Infestations of Lardoglyphus spp. on cured fish are usually associated with those of Dermestes spp. and Necrobia rufipes. This is partly due to the similarities in the physical and nutritional requirements of all these pests, but it is mainly because the beetle pests are the main agents of dispersal of the Lardoglyphus hypopi.

4.5 Damage caused to cured fish

Feeding by the adults and nymphs of Lardoglyphus spp. will cause quantitative loss of dried cured fish. Quality loss may result from the contamination by live and dead bodies, which can be very numerous. The extent and value of losses caused to dried fish by Lardoglyphus spp. have not been assessed in either the laboratory or the field..

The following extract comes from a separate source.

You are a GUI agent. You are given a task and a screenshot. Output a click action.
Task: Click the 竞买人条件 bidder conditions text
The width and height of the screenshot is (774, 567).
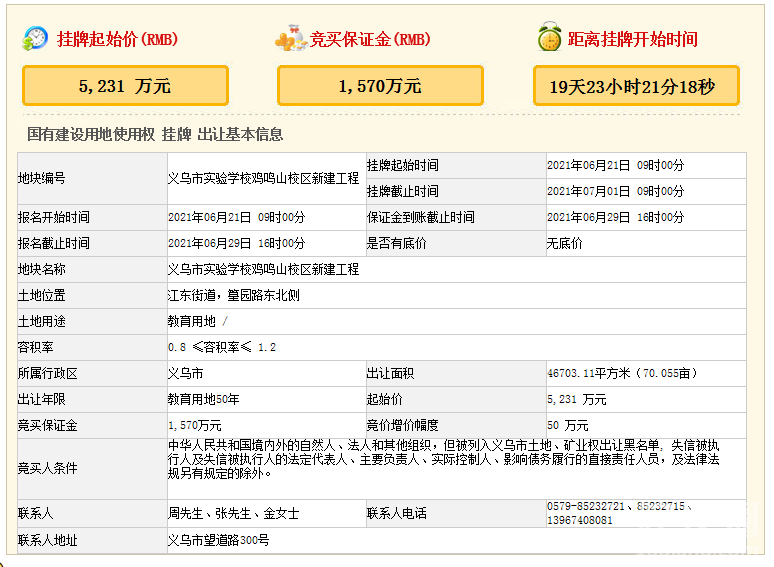click(442, 459)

4.6 Ecological factors in relation to loss reduction

Initial infestation is often caused by hypopi that have been carried to the fish by beetle pests. The techniques given in sections 2.6 and 3.6 for reducing initial infestation by beetles will therefore also reduce infestation by Lardoglyphus spp. Fragmentation of the fish flesh, caused by beetle and fly attack and by handling damage, increases the surface area of the flesh and may thus encourage heavier mite infestations.

The minimum humidity threshold for Lardoglyphus konoi is between 66% and 75% r.h. If the fish is thoroughly dried, mite problems will be greatly reduced or eliminated. The temperature limits for development are not known, but temperatures above 40-45C would be expected to kill these mites.

The response of Lardoglyphus spp. to salt has not been investigated. L. konoi has been found infesting salted fish products as well as unsalted dried fish, but the salt contents of the infested products were not recorded.